At the Hanil restaurant in Koreatown, employees strung twinkling lights through the bamboo stalks near the front doors and removed a booth to make way for the Christmas tree.
Jin Young Pack, owner of the Korean barbecue restaurant near Olympic Boulevard in Los Angeles, flipped through his reservations book to reveal the more than 50 Korean college alumni groups that had booked banquet rooms for traditional holiday reunions. "It's the busiest time of the year," Pack said.
Christmas--no matter what language you say it in--means business for the many immigrant merchants of Southern California. Besides Christmas shoppers, many merchants rely on customers who start preparing for such holidays as Chinese New Year or Tet--the three-day Vietnamese New Year's celebration.
"I think it's just as critical for them during the Christmas holiday season as it is for any retail operation," said Wilfred Marshall, director of the mayor's small business assistance office. The immigrant merchants may not be located in major malls, Marshall said, but "they speak the right language and their customers feel comfortable."
Without Christmas sales, "we would just survive--that's about all," said Stanley Fujihara, an employee at Mikawaya, a Little Tokyo sweets shop where holiday shoppers take home nearly 1,000 boxes of assorted Japanese rice cookies and crackers.
At Fragrance King, a Monterey Park cosmetic and perfume shop catering to Chinese customers, Christmas shopping overshadows business for Chinese New Year. "Our Christmas business is definitely important," said store manager Frank Ma, who estimated that December accounts for 60% of his annual sales.
The merchants, whether they be along Broadway in downtown Los Angeles or in the "Little Saigon" area of Orange County, operate in or near the neighborhoods that often serve as the first stop for recent Latin American and Asian immigrants.
As these immigrants and their families find their way to new neighborhoods and new life styles throughout Southern California, they are more likely to patronize nearby shopping centers and eat at local restaurants. Moon Hong, who co-owns Bobbie's housewares shop in Koreatown, has noticed how children often adopt different shopping patterns from their parents. "They tend to shop less in Koreatown--they go to Westwood. They become more independent," he said. "It's the melting pot effect."
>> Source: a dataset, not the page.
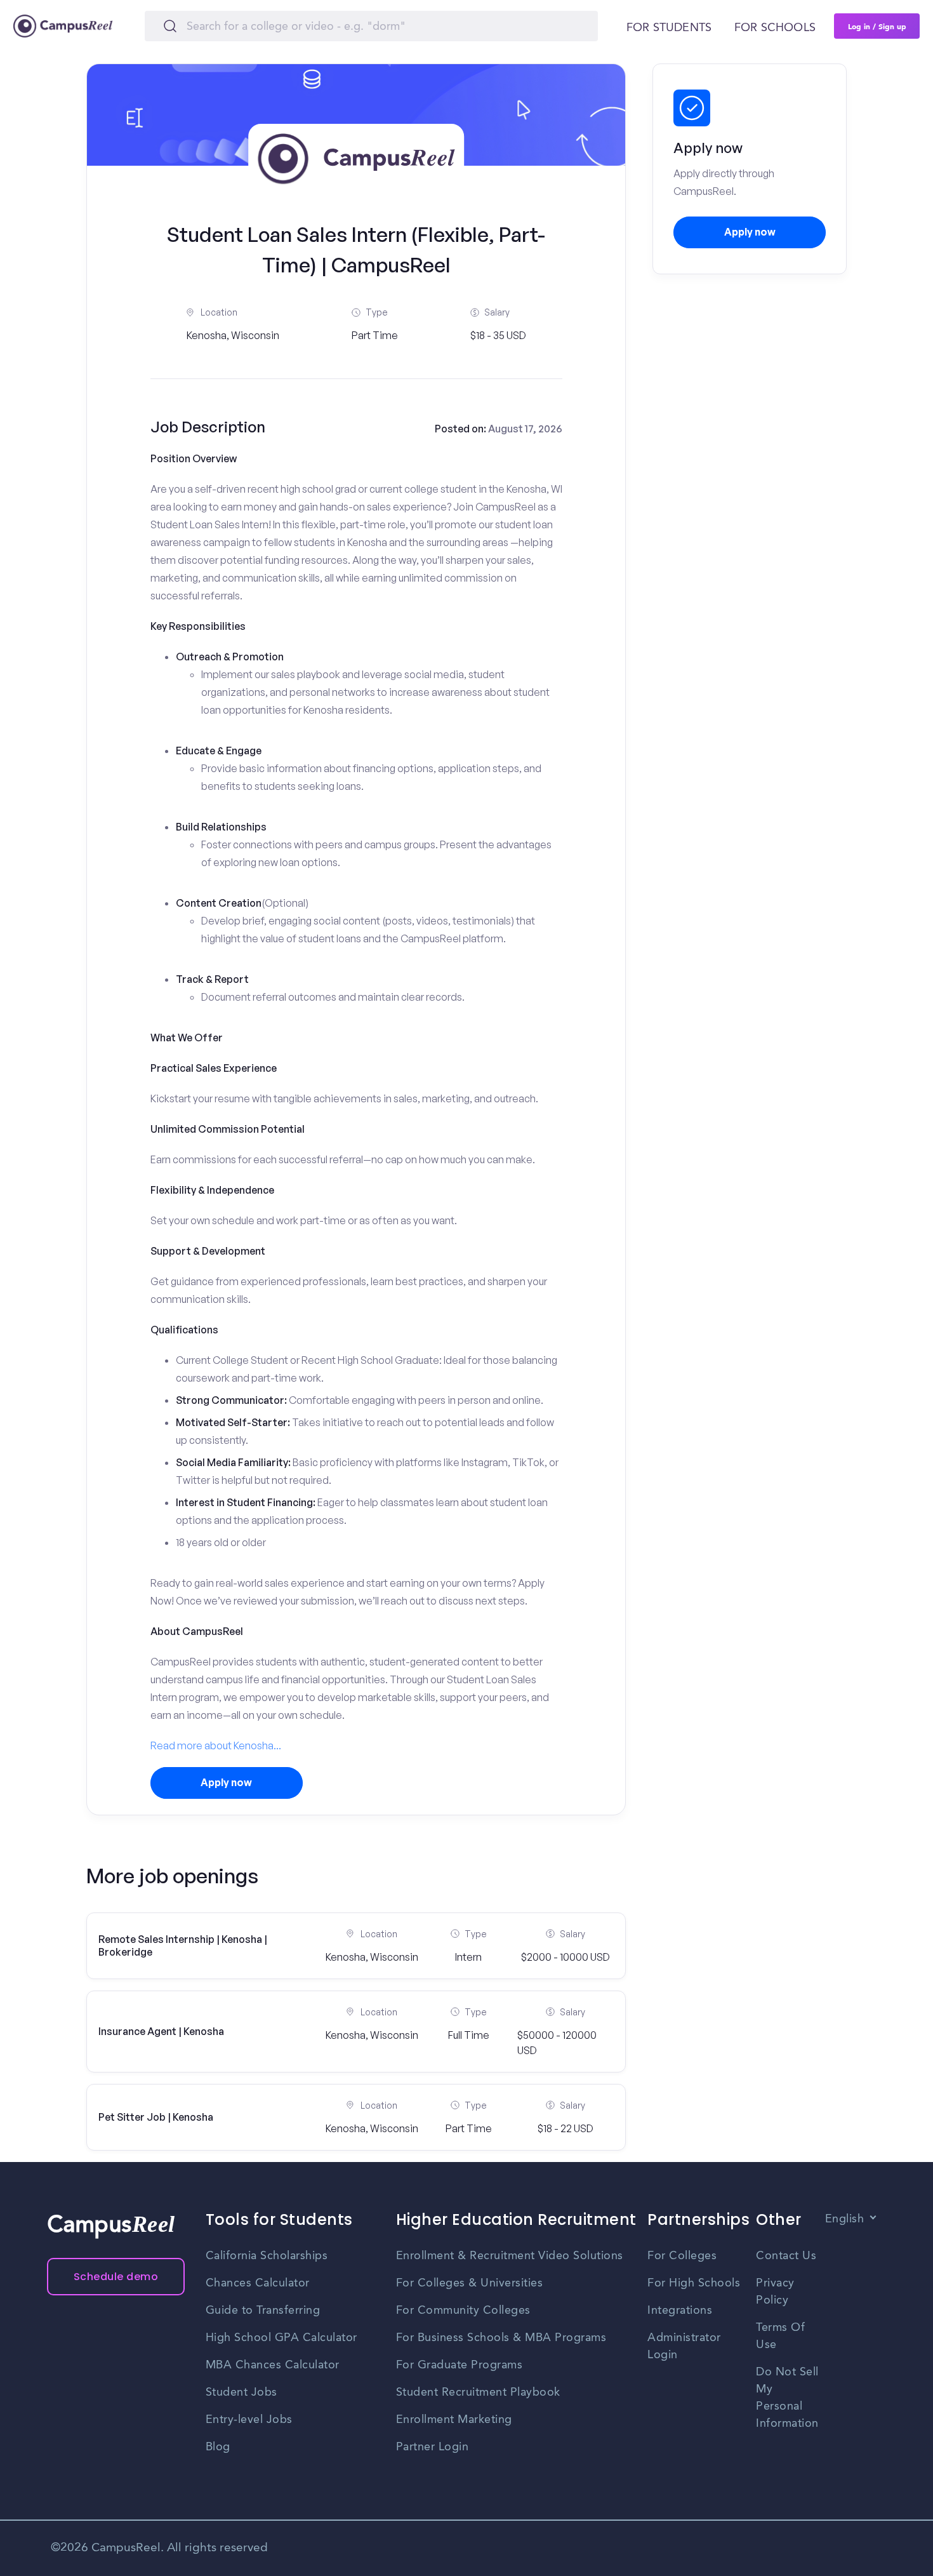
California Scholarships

But during the holidays, many immigrants who have moved to new communities often return to their old neighborhoods for special foods and gifts they cannot find elsewhere. "The people are going to be doing traditional feasts, and they are going to have to make a special trip to stores not in their neighborhood," said Michael E. Robinson, an associate history professor at USC.
Immigrant merchants approach the holidays like most other retailers: Extra help is hired; store hours are extended, before and after Christmas sales are held. But as merchants meld American holiday traditions with native customs, products and language, the results are sights and sounds not found in your run-of-the-mill mall:
- At Maynila, a Filipino restaurant in Los Angeles, a Christmas tree and yards of green garland have been added to the rattan decor in preparation for holiday parties. Between 150 and 200 customers will pay $18 to attend the A Pasko Sa Amerika (Christmas in America) party featuring live entertainment and a meal of roast pork and rice cakes.
- In Echo Park, the local chamber of commerce and merchants have paid for street banners that read "Merry Christmas" and "Feliz Navidad." But English and Spanish may not suffice: "One of our board members was upset because we didn't have one in Chinese," said Jackie Reed, president of the Echo Park Chamber of Commerce.
- At Little Tokyo Village Plaza, a Shogun Santa Claus--complete with flowing white beard and Japanese warrior helmet--listens to children read their Christmas wish lists.
Amid platters of Mexican pan dulce, green and red Christmas tree-shaped cookies occupy a prime spot next to the cash register at the Tijuana Bakery in Lynwood. The Mexican bakery sells about 600 of the cookies a day at 20 cents each.
- At the Yeo Wang Bong coffee shop, customers listened to a recording of "Angels We Have Heard on High"--sung in Korean. "I just started playing it this morning," said Young Choi, owner of the Koreatown restaurant. "It gets them smiling."
As has been the case with previous waves of immigrants, Americans have adopted some of the newcomers' customs. For example, Latinos have seen pinatas --mannequins made of wire, paper and glue and stuffed with candy--adopted by Anglos and others.
Another Latin American holiday import is the poinsettia plant. Indigenous to an area south of Mexico City, the poinsettia was prized by the Aztecs and later used in Nativity processions by Franciscan missionaries. The poinsettia is named after the first U.S. ambassador to Mexico, Joel R. Poinsett, who introduced the plant to the United States in 1825.